En el apogeo de los años 70, precisamente en mayo de 1979, la Casa Lis se encontraba bajo la ocupación de familias pertenecientes a la etnia gitana. En aquel entonces, la Casa Lis no exhibía su esplendor como el distinguido museo de Arte Decó y Arte Nouveau que conocemos en la actualidad. Hace casi 45 años, estuvo al borde de la demolición. Aquí te relatamos la historia de quién impidió esta amenaza contra una de las joyas del modernismo arquitectónico en Salamanca.
Un Alcalde Intrépido
El mes de mayo de 1979 marcó un cambio significativo cuando Jesús Málaga asumió la alcaldía de Salamanca. En uno de sus primeros días en el cargo, se encontró con una escena inesperada: la puerta de la Casa Lis estaba entreabierta. Sin pensarlo dos veces, ingresó y se encontró con un patio repleto de escombros.
El Estado de Abandono
Málaga relató en sus memorias, tituladas ‘Desde el balcón del Ayuntamiento: Memorias de un alcalde’, que el lugar estaba en un estado lamentable. Había animales en su interior, y alguien había intentado dañar las preciosas columnas de mármol de Carrara que adornaban la galería superior. Además, se dio cuenta de que habían encendido fuego en la habitación que alguna vez funcionó como capilla.

Una Promesa Determinante
La experiencia dejó a Málaga profundamente afectado, y en ese momento, se comprometió a tomar medidas decisivas. Prometió que, incluso si fuera la última acción que emprendiera como alcalde, rescataría a la Casa Lis de la amenaza de la demolición.

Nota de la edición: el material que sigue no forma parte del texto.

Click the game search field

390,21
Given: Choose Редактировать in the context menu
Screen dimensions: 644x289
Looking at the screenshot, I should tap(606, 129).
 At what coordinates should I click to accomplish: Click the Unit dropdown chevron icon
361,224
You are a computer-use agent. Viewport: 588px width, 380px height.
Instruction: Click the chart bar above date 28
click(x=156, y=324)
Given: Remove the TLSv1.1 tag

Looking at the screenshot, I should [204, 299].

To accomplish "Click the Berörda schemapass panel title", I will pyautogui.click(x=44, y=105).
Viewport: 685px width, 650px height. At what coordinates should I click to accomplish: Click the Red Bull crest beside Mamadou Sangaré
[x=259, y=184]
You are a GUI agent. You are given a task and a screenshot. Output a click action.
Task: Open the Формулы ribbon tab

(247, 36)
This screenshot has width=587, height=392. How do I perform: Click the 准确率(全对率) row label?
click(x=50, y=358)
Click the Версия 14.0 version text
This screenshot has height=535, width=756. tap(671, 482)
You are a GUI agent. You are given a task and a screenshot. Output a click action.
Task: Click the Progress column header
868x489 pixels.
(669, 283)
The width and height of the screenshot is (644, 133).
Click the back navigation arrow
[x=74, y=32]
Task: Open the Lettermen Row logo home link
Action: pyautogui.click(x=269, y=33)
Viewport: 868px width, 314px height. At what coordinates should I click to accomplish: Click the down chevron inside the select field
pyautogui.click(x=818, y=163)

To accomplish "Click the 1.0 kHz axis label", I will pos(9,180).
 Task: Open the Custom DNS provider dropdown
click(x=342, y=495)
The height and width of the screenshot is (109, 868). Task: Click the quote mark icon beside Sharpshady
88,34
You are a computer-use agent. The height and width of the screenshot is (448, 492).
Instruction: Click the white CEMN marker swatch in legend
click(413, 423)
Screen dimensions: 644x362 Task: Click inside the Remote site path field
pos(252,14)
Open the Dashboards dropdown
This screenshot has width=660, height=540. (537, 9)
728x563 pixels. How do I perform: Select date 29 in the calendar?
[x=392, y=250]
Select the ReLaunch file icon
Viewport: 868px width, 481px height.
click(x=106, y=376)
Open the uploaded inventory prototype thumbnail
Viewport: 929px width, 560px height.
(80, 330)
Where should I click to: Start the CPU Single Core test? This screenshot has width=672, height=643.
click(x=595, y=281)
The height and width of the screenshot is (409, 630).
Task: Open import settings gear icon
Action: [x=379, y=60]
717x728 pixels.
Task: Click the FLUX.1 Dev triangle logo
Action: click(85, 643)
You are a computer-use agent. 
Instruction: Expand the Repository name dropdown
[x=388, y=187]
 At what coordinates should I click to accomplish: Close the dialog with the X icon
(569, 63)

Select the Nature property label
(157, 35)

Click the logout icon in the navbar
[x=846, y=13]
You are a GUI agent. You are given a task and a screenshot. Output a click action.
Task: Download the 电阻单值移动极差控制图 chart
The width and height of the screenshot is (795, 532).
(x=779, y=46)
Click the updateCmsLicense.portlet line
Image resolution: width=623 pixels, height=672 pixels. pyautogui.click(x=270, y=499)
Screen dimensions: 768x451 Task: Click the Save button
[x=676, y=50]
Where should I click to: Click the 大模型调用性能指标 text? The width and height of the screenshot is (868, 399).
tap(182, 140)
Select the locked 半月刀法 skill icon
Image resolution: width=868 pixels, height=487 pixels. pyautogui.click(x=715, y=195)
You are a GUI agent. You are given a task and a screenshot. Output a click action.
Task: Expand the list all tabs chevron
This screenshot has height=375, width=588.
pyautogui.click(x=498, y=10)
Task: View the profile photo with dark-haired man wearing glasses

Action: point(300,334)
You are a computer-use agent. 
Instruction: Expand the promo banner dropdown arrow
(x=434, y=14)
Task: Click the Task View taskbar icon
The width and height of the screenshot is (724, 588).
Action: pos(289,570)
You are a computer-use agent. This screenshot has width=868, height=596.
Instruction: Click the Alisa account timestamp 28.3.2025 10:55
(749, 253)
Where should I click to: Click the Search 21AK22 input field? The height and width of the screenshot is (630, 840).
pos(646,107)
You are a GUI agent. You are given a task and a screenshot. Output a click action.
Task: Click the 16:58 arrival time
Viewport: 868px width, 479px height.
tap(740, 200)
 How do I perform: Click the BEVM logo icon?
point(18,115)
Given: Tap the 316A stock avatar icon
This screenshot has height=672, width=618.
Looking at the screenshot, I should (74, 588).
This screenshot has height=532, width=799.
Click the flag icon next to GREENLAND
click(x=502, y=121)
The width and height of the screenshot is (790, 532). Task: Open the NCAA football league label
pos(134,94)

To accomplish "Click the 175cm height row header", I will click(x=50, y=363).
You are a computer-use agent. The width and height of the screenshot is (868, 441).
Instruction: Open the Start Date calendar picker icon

El Despojo y la Intervención
Pronto se enteró de que un grupo de personas de etnia gitana había ocupado el edificio y saqueado todo lo valioso que encontraron. En palabras de Jesús Málaga, «A día de hoy, en algunos bares de copas, aún se pueden encontrar vestigios de la tragedia que casi acabó con la casa modernista más hermosa de Castilla y León». Además, investigó la situación legal del inmueble, que estaba en manos del párroco Juan Trujillano, quien tenía la intención de demolerlo para construir un colegio o una residencia.
La Determinación del Ayuntamiento
El Ayuntamiento decidió expropiar la Casa Lis con el propósito de convertirla en un centro cultural para la ciudad. Juan Trujillano llevó el caso a los tribunales, pero finalmente, prevaleció la verdad. El proceso judicial resultó favorable para la ciudad, ganando todos los litigios y adquiriendo la casa por una suma simbólica.
Un Tesoro Cultural Rescatado
Hoy en día, el museo de Arte Nouveau y Arte Déco, junto con la colección de Ramón Andrade, se ha convertido en el museo más visitado de Castilla y León, y uno de los destinos culturales más populares de toda España.